O Supremo analisará um recurso apresentado pelo Ministério Público de Minas Gerais contra uma decisão da Justiça estadual. O tribunal mineiro negou medidas protetivas a uma mulher que sofreu ameaças por razões de gênero em um ambiente público.
Segundo o Ministério Público, a legislação deve proteger mulheres sempre que houver violência motivada por questões de gênero, independentemente de o fato ocorrer dentro ou fora do ambiente doméstico.
O processo tramita em segredo de Justiça. Por isso, os detalhes do caso não foram divulgados.
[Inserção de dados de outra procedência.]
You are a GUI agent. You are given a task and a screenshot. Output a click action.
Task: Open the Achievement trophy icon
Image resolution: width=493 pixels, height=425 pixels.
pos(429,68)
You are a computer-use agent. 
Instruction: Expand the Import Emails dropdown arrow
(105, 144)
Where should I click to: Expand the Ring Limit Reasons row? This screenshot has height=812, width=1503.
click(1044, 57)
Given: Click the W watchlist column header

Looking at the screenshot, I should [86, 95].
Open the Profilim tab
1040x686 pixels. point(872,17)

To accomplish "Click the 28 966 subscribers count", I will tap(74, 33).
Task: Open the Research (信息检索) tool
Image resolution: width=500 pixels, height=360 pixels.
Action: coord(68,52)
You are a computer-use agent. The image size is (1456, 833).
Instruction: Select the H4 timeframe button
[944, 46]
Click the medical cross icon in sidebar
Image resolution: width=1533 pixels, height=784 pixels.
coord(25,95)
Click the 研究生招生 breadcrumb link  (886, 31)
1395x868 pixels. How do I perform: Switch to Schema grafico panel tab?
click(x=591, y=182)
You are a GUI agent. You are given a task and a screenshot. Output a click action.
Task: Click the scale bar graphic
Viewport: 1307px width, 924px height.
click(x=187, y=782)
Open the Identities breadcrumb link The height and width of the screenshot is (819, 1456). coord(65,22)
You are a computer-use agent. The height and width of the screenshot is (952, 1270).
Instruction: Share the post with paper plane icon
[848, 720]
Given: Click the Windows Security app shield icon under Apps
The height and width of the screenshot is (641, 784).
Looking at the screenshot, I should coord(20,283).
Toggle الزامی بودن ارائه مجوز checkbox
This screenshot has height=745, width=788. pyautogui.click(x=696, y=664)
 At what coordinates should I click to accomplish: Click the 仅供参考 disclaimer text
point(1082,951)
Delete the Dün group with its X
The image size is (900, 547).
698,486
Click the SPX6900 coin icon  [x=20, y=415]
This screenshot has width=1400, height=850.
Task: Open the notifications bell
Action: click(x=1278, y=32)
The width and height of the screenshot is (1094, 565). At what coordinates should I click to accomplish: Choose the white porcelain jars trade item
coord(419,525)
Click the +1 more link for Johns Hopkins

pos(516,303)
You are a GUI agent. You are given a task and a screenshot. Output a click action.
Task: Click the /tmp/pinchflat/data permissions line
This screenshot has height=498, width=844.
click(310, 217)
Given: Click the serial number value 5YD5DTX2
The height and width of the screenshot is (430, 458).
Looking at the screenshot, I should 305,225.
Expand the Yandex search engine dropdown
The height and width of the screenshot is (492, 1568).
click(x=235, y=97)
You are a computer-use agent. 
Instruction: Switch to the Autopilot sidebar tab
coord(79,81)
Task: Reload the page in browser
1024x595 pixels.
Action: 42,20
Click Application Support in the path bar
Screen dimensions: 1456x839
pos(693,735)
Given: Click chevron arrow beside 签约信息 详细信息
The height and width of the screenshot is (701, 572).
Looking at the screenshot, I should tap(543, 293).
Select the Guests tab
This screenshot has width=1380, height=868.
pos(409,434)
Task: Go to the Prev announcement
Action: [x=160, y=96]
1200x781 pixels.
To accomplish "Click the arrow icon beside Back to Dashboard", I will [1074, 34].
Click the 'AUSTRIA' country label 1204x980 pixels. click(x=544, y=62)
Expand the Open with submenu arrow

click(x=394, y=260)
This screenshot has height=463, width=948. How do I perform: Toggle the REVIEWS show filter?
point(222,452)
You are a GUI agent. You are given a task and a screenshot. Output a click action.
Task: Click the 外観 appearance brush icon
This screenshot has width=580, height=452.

Entre as medidas previstas na Lei Maria da Penha estão o afastamento do agressor, a proibição de contato com a vítima, o uso de tornozeleira eletrônica e a prisão preventiva.
Reforma tributária também será analisada
Ainda nesta segunda-feira, o Supremo julgará ações que questionam um trecho da reforma tributária.
As ações contestam a limitação da isenção de impostos para a compra de veículos por pessoas com deficiência ou com Transtorno do Espectro Autista (TEA).
A legislação garantiu o benefício apenas para pessoas com deficiência considerada moderada ou grave.
Entretanto, entidades autoras das ações sustentam que essa restrição é discriminatória e viola a Constituição.
Corte tem julgamentos importantes em agosto
O calendário do STF também prevê outros processos relevantes ao longo do mês.
No dia 19 de agosto, os ministros retomarão o julgamento que definirá como ocorrerá a eleição para o mandato-tampão de governador do Rio de Janeiro.
A discussão envolve a escolha entre eleições diretas, com participação dos eleitores, ou votação indireta pela Assembleia Legislativa.
O caso surgiu após a condenação do ex-governador Cláudio Castro pelo Tribunal Superior Eleitoral.
Atualmente, o presidente do Tribunal de Justiça do Rio de Janeiro, Ricardo Couto de Castro, ocupa interinamente o cargo de governador.
Uberização volta ao plenário
Outro tema aguardado é o julgamento sobre a chamada uberização, marcado para o dia 27 de agosto.
Os ministros decidirão se motoristas e entregadores de aplicativos possuem vínculo empregatício com as plataformas digitais.
As ações chegaram ao Supremo por recursos apresentados pelas empresas Uber e Rappi.
As plataformas defendem que atuam como empresas de tecnologia e afirmam que não existe relação formal de emprego com os trabalhadores.
Por outro lado, decisões da Justiça do Trabalho reconheceram o vínculo em diversos processos.
Além disso, a Procuradoria-Geral da República enviou parecer ao STF contrário ao reconhecimento automático desse vínculo trabalhista.
Decisões podem influenciar todo o país
Os julgamentos previstos para agosto podem produzir efeitos além dos processos analisados pelo Supremo.
Isso porque as decisões da Corte costumam orientar o entendimento do Judiciário em casos semelhantes.
Assim, os temas em discussão envolvem direitos das mulheres, benefícios para pessoas com deficiência, relações de trabalho e regras eleitorais, assuntos que impactam diretamente milhões de brasileiros.